5 - E n d r o i t : 1.a) Selon l’art. 319 let. b CPC, le recours est ouvert contre les ordonnances d’instruction de première instance et les décisions autres que finales, incidentes ou provisionnelles de première instance, dans les cas prévus par la loi (ch. 1) ou lorsqu’elles peuvent causer un préjudice difficilement réparable (ch. 2). Aux termes de l'art. 334 al. 3 CPC, la décision d’interprétation ou de rectification peut faire l’objet d’un recours. Le texte français (au contraire des versions allemande et italienne) est maladroit en ce qu’il suggère que seules les décisions interprétatives ou rectificatives peuvent faire l’objet d’un recours, alors que le recours est possible contre les décisions qui statuent sur une requête d’interprétation ou de rectification (Schweizer, CPC commenté, Bâle 2011, n. 18 ad art. 334 CPC). En l’espèce, dans leurs déterminations du 11 mars 2013, les recourants ont formé une requête de rectification, laquelle a été rejetée par décision du 13 mars 2013 de la Présidente du Tribunal des baux. La voie du recours de l’art. 319 let. b ch. 1 CPC est donc ouverte. b) La décision par laquelle le juge constate que les art. 56 et 132 CPC ne trouvent pas application et refuse une rectification fondée sur l’une ou l’autre de ces dispositions s’assimile à une ordonnance d’instruction. Il s’agit en effet d’une décision gouvernant la conduite du procès (JT 2012 III 132) au même titre par exemple que la décision de suspendre la procédure (art. 126 CPC). Dès lors que la décision est considérée comme une ordonnance d’instruction, elle est soumise à un délai de recours de dix jours (art. 321 al. 2 CPC). Le recours, écrit et motivé, est introduit auprès de l'instance de recours (art. 321 al. 1 CPC), soit la Chambre des recours civile (73 al. 1 LOJV [loi vaudoise d'organisation judiciaire du 12 décembre 1979; RSV 173.01]).
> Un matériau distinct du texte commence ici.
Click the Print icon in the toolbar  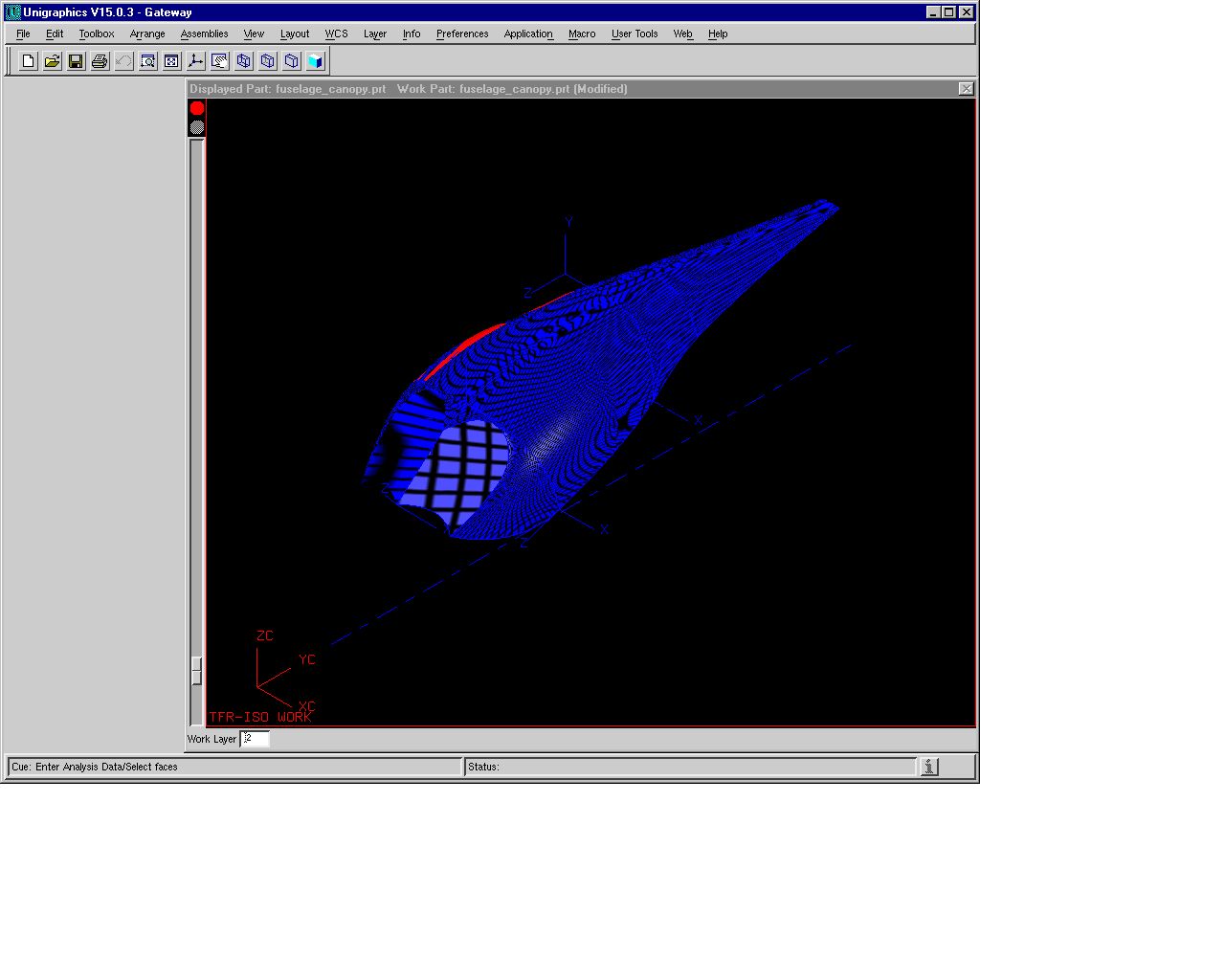click(x=100, y=61)
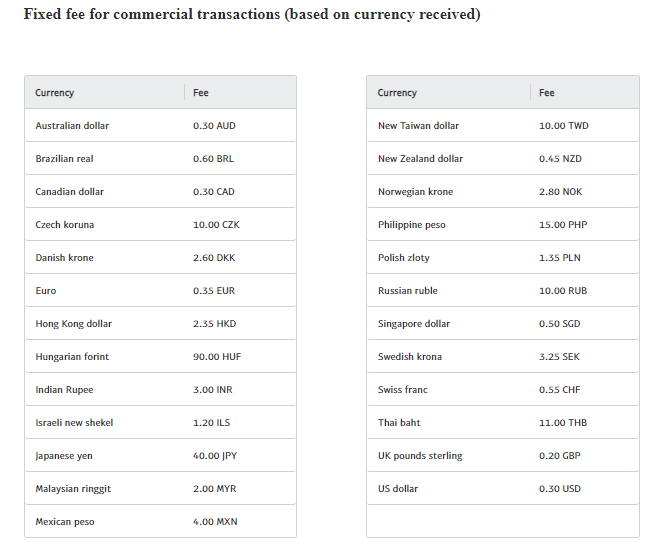Click the Fee header in right table

click(547, 93)
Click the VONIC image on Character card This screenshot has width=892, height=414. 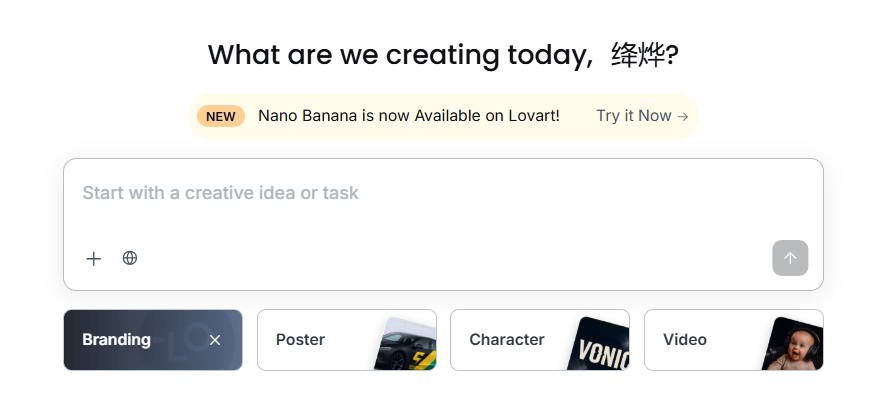[x=603, y=346]
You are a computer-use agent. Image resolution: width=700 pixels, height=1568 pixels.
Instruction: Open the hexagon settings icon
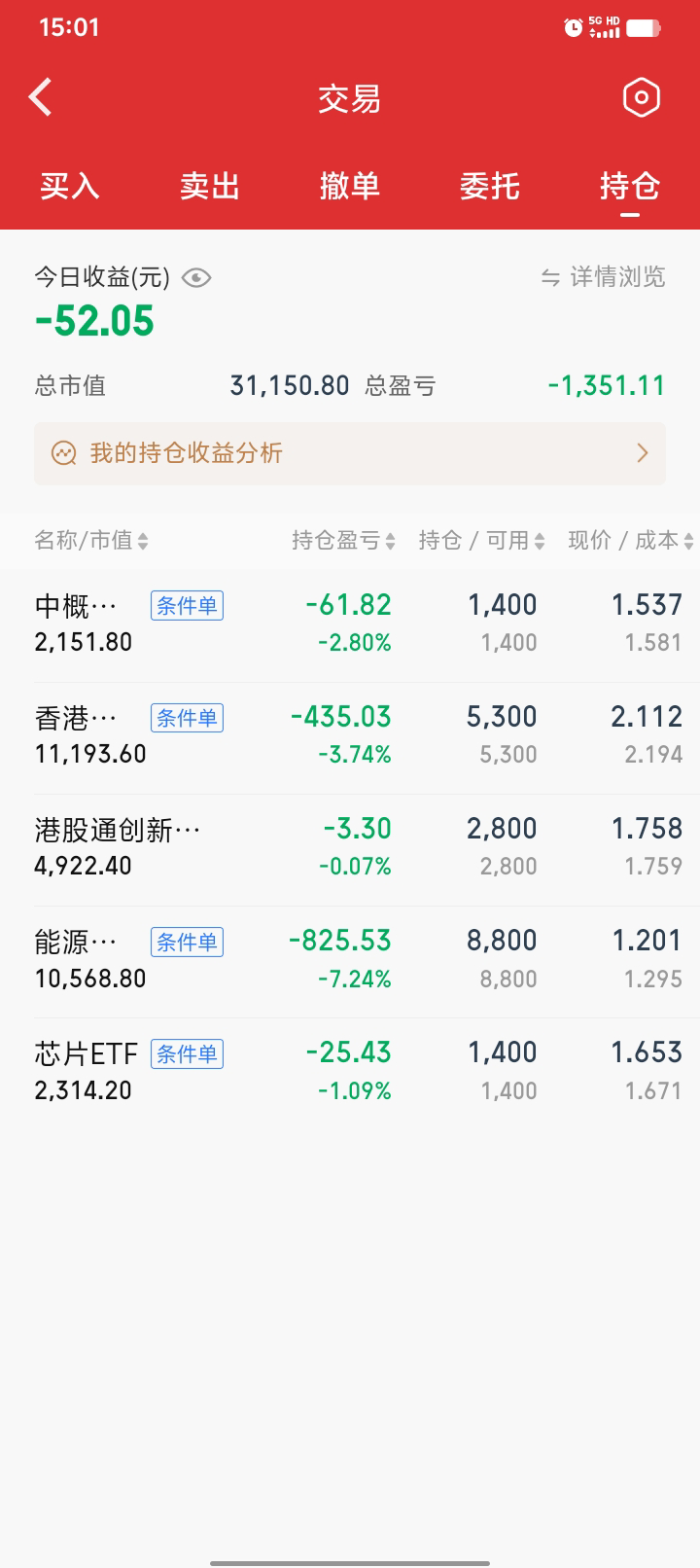tap(641, 97)
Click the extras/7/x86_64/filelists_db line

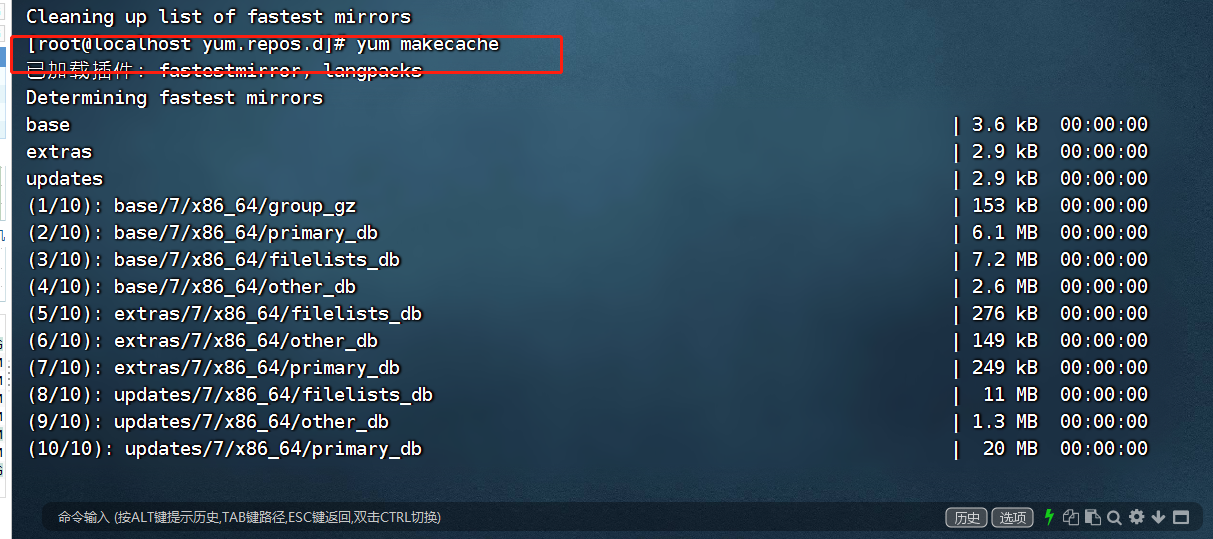point(587,314)
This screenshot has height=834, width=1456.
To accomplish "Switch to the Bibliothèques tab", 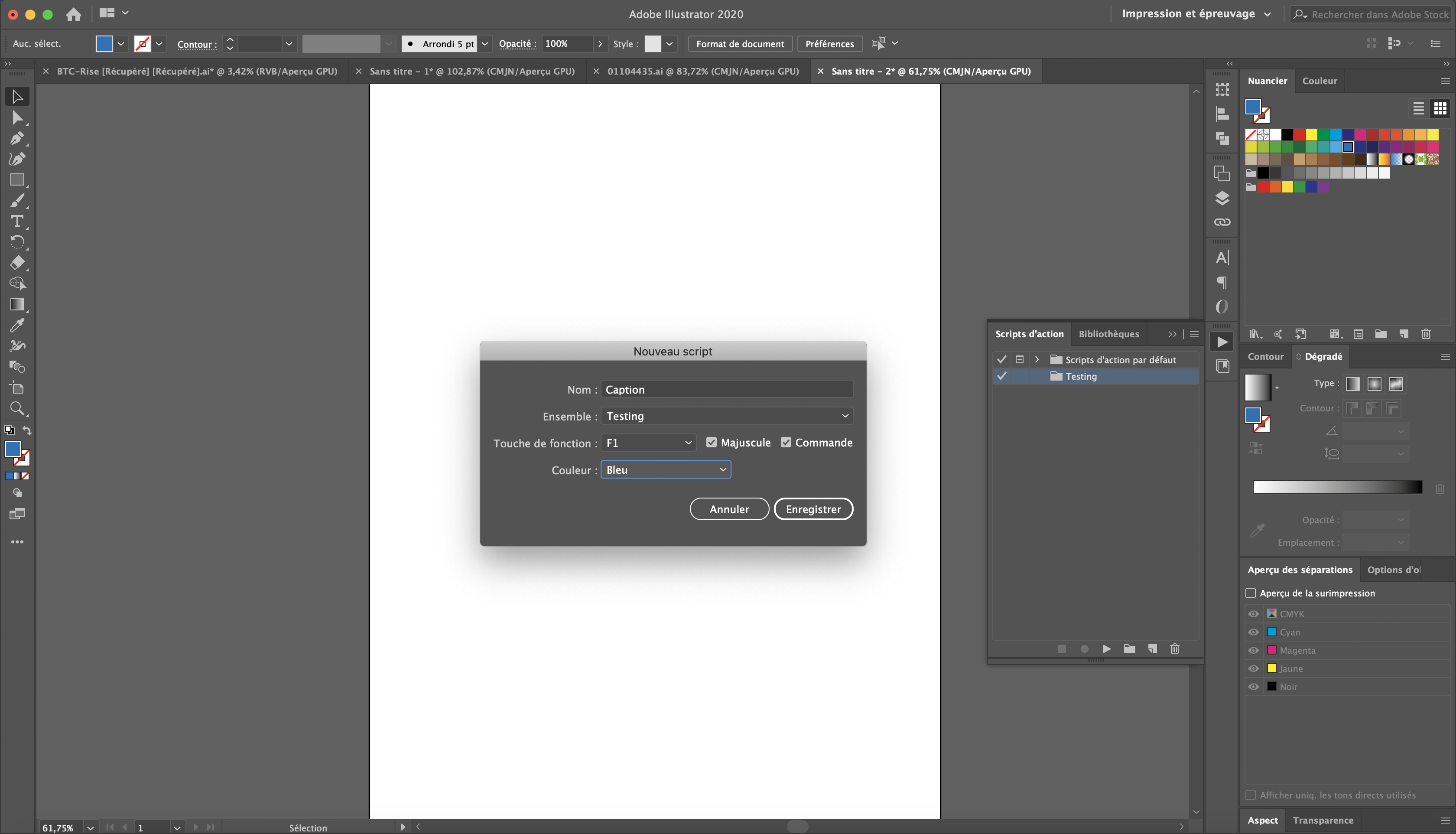I will tap(1109, 334).
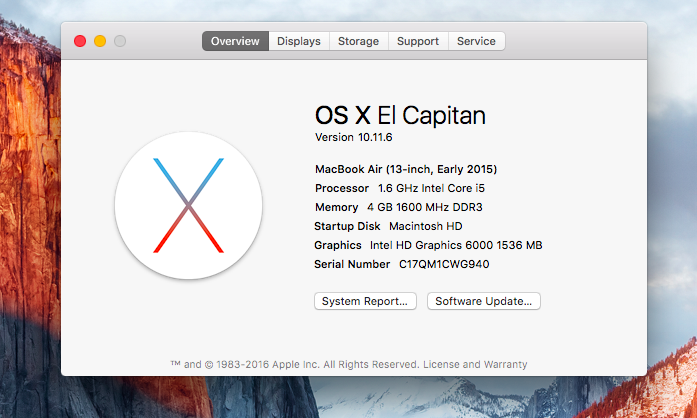
Task: Go to the Support tab
Action: [x=417, y=41]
6 - Interjeté en temps utile, compte tenu de la suspension de délai des féries de Pâques (art. 145 al. 1 let. a CPC), par une partie qui y a intérêt (art. 59 al. 2 let. a CPC), le recours est recevable. 2.Le recours est recevable pour violation du droit et constatation manifestement inexacte des faits (art. 320 CPC). S'agissant de la violation du droit, l'autorité de recours dispose d'un plein pouvoir d'examen (Spühler, Basler Kommentar, Schweizerische Zivilprozessordnung, 2010, n. 12 ad art. 319 CPC, p. 1504). Elle revoit librement les questions de droit soulevées par le recourant et peut substituer ses propres motifs à ceux de l'autorité précédente ou du recourant (Hohl, Procédure civile, tome II, 2e éd., Berne 2010, n. 2508, p. 452). Pour ce qui est de la constatation manifestement inexacte des faits, comme pour l’art. 97 al. 1 LTF (loi sur le Tribunal fédéral du 17 juin 2005; RS 173.110), ce grief ne permet que de corriger une erreur évidente, la notion se recoupant en définitive avec l’appréciation arbitraire des preuves (Corboz et alii, Commentaire de la LTF, Berne 2009, n. 19 ad art. 97 LTF, p. 941). Les constatations de fait et l’appréciation des preuves sont arbitraires lorsqu’elles sont évidemment fausses, contredisent d’une manière choquante le sentiment de la justice et de l’équité, reposent sur une inadvertance manifeste ou un abus du pouvoir d’appréciation, par exemple si l’autorité s’est laissée guider par des considérations aberrantes ou a refusé de tenir compte de faits ou de preuves manifestement décisifs. Une constatation de fait n’est donc pas arbitraire pour la seule raison que la version retenue par le juge ne coïncide pas avec celle du recourant. Encore faut-il que l'appréciation des preuves soit manifestement insoutenable, en contradiction flagrante avec la situation effective, qu’elle repose sur une inadvertance manifeste, ou encore qu’elle heurte de façon grossière le sentiment de la justice et de l’équité (ATF 129 I 8 c. 2.1).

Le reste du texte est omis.